Bit9 disclosed Friday that hackers had stolen digital code-signing certificates from its network and dropped malware in the systems of three customers, demonstrating how the weakest link in a security chain can sometime be the security vendor.
Bit9 sells technology that prevents any application that is not on a whitelist of approved software from being installed on a customer's computer system. The hackers apparently decided to get around this normally effective mechanism by going after the vendor itself.
The criminals took advantage of an "operational oversight" in which the vendor had failed to install its own product on a handful of computers within its network. "As a result, a malicious third party was able to illegally gain temporary access to one of our digital code-signing certificates that they then used to illegitimately sign malware," Bit9 Chief Executive Patrick Morley said in a blog post.
Bit9 said it found no weaknesses in its product, which it said was not compromised. Nevertheless, with the certificate in hand, the criminals were able to sign their malware and install it at three Bit9 customers, the vendor said. Bit9 did not identify the customers.
More than 1,000 organizations worldwide use Bit9 technology, including banks, retailers, energy and defense companies and federal agencies. More than two-dozen of its customers are Fortune 500 companies.
Bit9, which declined comment, did not say how the hackers penetrated its networks. However, the company took responsibility for the security breach. "We simply did not follow the best practices we recommend to our customers by making certain our product was on all physical and virtual machines within Bit9," Morley said.
The company took a number of steps to close the vulnerability.

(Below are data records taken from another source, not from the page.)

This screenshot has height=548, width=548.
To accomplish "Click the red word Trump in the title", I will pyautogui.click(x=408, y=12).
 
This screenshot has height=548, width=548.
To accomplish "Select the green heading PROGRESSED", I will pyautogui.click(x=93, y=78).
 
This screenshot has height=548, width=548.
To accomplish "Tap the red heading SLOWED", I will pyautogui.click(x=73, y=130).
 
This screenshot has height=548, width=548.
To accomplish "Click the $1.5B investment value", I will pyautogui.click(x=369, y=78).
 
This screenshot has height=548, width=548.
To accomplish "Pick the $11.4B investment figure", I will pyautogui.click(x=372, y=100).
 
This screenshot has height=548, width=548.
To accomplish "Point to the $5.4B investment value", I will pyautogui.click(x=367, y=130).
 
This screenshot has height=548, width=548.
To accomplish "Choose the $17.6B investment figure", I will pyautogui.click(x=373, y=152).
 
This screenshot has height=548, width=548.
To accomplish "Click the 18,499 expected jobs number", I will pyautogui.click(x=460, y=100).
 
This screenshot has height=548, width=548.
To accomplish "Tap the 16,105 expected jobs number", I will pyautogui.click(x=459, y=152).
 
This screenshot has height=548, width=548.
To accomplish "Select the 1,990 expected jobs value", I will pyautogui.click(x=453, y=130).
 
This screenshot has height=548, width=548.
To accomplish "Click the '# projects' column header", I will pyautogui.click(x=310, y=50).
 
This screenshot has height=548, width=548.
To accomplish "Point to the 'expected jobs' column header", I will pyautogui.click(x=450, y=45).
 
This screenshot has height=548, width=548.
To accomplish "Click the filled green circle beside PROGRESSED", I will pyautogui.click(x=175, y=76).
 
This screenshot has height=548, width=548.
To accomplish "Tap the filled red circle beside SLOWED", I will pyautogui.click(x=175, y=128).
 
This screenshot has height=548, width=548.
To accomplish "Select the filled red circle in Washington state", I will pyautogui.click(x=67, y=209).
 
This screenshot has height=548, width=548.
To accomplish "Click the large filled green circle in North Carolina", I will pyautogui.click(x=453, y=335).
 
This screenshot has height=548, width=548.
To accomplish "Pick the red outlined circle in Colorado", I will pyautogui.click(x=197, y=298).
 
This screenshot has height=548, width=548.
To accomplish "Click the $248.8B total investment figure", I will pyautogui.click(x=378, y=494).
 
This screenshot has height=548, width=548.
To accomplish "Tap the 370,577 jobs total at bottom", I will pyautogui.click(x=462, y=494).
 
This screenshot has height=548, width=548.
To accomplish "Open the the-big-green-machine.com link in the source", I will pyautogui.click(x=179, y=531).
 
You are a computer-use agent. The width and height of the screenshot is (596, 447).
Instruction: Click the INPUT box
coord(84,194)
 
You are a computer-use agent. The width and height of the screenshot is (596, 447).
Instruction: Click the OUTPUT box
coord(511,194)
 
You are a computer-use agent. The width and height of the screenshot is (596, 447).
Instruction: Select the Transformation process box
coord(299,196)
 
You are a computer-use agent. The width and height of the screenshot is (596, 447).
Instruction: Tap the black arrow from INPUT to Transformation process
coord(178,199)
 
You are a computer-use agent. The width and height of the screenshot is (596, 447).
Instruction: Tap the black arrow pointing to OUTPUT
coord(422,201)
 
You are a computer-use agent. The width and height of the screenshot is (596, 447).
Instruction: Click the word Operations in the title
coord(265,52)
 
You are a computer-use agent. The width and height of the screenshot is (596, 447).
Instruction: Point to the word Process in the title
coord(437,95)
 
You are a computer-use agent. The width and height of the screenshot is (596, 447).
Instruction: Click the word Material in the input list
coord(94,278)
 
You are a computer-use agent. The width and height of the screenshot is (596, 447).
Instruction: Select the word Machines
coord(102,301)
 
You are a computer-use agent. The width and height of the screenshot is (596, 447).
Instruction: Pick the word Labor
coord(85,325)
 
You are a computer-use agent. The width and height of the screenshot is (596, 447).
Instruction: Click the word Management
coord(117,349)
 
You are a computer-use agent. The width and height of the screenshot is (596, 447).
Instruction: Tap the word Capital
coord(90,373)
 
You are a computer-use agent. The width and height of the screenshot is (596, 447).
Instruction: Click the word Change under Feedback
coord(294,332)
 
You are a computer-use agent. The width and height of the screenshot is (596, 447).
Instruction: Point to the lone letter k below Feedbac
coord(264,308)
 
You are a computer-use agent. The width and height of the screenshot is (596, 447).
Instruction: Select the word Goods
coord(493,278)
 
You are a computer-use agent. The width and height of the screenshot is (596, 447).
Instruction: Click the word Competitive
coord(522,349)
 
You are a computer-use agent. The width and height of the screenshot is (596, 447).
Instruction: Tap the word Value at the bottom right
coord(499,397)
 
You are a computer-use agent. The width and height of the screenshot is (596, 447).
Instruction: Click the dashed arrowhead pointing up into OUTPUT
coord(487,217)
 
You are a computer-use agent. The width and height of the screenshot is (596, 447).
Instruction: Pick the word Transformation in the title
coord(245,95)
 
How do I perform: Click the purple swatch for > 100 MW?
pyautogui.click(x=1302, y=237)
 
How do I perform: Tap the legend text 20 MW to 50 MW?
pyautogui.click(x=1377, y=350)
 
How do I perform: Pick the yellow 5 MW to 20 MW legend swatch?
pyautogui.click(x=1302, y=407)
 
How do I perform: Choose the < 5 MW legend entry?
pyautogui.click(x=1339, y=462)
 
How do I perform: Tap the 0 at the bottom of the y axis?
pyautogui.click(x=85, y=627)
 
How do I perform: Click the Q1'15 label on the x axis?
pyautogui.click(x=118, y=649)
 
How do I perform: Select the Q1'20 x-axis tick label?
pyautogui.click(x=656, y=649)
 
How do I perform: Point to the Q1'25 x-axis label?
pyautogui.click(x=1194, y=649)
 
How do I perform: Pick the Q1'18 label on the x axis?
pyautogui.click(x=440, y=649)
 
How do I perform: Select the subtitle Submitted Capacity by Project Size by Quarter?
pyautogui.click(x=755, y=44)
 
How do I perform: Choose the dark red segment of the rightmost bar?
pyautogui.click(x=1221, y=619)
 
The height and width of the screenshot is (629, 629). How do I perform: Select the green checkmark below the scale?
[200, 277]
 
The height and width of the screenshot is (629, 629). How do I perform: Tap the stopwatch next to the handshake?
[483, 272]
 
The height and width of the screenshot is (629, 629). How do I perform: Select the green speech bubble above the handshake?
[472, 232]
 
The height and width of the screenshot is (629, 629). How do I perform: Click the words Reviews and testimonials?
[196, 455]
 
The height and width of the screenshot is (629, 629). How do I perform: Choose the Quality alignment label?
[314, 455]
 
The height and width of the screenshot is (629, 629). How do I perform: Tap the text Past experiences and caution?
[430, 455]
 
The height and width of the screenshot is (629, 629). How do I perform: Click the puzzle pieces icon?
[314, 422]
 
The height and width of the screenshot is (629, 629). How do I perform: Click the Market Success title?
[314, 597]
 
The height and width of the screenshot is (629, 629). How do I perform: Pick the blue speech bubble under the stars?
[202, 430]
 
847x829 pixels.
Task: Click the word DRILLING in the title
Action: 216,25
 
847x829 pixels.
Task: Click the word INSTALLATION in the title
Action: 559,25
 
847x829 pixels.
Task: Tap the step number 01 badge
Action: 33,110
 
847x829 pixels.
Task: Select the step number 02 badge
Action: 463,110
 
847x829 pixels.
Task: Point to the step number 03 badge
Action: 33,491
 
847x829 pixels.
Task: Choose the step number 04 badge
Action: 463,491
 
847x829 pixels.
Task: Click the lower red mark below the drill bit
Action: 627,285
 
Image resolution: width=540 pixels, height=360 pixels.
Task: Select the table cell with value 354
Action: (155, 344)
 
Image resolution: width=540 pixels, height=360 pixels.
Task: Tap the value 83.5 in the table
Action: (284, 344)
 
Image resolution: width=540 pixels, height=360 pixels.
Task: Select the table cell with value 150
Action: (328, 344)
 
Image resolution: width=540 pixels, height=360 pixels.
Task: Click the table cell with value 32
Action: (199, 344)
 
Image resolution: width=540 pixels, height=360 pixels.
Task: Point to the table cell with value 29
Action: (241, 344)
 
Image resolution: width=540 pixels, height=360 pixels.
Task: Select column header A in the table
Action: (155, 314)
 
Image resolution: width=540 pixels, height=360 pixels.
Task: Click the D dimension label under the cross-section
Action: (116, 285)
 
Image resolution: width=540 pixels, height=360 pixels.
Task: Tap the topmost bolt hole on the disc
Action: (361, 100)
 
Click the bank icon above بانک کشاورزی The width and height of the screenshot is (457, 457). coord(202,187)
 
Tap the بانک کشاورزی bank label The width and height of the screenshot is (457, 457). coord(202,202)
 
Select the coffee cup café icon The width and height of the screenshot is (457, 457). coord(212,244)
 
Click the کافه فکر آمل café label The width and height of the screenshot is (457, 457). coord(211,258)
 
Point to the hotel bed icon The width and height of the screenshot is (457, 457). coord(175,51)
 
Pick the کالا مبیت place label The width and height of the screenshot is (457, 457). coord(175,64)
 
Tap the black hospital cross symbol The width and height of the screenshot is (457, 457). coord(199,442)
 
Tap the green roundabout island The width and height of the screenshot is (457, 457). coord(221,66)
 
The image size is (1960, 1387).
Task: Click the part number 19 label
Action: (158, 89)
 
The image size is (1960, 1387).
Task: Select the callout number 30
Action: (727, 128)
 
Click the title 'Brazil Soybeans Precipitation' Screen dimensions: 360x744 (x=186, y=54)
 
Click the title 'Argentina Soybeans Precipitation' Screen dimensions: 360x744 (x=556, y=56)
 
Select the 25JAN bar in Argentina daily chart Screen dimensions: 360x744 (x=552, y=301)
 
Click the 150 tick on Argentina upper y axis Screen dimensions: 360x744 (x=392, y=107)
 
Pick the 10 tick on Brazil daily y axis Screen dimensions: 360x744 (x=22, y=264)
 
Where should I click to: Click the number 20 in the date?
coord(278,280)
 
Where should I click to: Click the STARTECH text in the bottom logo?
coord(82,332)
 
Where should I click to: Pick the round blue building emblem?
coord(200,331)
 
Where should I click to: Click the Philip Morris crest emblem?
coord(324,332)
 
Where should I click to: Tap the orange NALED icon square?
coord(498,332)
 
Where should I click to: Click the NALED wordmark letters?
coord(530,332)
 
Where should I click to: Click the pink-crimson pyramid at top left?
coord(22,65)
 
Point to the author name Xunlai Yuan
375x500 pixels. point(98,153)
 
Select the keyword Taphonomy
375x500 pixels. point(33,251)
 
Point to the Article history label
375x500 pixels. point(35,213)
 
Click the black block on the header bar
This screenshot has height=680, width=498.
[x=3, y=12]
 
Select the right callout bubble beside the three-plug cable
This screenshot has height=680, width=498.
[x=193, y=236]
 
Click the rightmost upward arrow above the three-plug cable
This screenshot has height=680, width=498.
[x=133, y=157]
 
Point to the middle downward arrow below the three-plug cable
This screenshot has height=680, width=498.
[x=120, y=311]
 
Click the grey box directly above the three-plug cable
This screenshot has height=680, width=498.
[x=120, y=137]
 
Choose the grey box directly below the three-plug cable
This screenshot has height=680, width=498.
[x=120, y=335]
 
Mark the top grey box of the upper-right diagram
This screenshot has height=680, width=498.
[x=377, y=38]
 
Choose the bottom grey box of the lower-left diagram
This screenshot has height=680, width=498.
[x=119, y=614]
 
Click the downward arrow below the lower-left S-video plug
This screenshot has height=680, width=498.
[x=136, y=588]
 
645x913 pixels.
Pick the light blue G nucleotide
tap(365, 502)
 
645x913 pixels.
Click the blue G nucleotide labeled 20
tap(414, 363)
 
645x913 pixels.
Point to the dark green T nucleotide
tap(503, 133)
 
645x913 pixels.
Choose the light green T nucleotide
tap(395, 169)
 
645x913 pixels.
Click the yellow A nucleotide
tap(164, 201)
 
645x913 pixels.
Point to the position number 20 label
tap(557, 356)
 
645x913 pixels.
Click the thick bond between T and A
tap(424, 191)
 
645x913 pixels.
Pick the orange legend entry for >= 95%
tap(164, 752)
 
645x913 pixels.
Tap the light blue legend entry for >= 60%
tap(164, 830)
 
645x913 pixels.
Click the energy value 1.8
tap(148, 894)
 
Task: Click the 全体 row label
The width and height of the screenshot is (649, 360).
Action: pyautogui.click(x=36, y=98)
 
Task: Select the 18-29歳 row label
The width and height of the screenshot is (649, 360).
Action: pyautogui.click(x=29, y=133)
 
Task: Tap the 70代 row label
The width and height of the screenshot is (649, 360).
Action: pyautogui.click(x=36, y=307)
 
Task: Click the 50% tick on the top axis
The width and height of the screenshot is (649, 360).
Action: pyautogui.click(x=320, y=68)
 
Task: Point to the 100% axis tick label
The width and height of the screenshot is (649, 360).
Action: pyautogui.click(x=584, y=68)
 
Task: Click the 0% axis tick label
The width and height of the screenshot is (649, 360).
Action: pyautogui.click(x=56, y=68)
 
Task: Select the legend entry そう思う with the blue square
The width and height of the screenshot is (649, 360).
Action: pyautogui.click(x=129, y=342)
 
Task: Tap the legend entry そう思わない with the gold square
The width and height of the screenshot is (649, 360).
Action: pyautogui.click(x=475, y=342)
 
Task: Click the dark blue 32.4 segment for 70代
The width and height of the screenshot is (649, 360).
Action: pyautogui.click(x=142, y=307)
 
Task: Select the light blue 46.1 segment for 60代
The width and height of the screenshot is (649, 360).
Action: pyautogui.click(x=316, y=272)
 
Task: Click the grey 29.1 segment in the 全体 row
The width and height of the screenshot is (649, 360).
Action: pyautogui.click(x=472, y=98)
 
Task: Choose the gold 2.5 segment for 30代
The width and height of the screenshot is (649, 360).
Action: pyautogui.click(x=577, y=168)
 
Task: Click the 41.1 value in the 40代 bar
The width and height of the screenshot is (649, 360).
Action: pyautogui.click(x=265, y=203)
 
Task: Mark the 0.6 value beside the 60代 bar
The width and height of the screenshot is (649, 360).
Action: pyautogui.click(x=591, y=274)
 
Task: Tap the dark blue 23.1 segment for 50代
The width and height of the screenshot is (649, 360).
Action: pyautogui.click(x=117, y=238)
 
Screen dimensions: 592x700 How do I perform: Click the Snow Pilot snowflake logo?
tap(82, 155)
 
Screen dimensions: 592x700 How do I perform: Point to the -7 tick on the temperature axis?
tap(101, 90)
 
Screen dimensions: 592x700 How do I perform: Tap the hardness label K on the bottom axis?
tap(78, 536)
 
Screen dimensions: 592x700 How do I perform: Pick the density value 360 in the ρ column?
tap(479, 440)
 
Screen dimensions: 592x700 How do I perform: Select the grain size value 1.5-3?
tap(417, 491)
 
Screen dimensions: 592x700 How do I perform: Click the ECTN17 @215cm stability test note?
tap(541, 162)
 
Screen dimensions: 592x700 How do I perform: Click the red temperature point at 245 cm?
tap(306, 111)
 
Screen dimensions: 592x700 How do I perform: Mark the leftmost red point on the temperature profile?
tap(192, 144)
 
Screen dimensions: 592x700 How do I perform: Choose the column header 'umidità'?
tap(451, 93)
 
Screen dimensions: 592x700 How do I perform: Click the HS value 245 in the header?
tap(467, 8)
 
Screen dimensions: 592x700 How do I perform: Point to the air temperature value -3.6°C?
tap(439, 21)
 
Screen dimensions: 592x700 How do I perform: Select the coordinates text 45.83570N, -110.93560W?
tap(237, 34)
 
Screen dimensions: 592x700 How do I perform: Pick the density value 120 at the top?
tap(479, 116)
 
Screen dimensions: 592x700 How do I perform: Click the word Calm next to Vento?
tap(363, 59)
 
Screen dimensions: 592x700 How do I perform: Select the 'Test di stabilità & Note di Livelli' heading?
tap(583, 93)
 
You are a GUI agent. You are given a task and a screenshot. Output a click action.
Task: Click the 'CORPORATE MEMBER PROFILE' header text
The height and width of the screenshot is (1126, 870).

First, it revoked the stolen certificate and acquired a new one. It also installed its product on all its systems and is monitoring its whitelisting service for hashes from the illegitimately signed malware.
Jeremiah Grossman, founder and chief technology officer for website security company WhiteHat Security, said the hackers most likely tried and failed to penetrate the networks of Bit9 customers before turning their attention to the vendor itself.
"The weakest point in the chain is not their product. It's Bit9 the company," Grossman said. "That actually syncs up with what we see in the SSL certificate authority world. Bad guys have difficulty breaking SSL certificates on their own, so they go and target the certificate authority directly."
Stolen code-signing certificates has been used many times in malware before. The infamous Stuxnet malware discovered in 2010 used fraudulent certificates in gaining access to Iranian nuclear facilities. Last year, security companies identified multiple malware threats that used stolen certificates to bypass Windows defenses.
Peter Firstbrook, analyst for Gartner, said Bit9 technology could be used to block malware that contain the certificates. "It is just more time consuming," he said in an email.
Nevertheless, the theft highlights why organizations that need very high security should not trust certificates by themselves. "They have to verify the source of the code and identify it with a hash," Firstbrook said.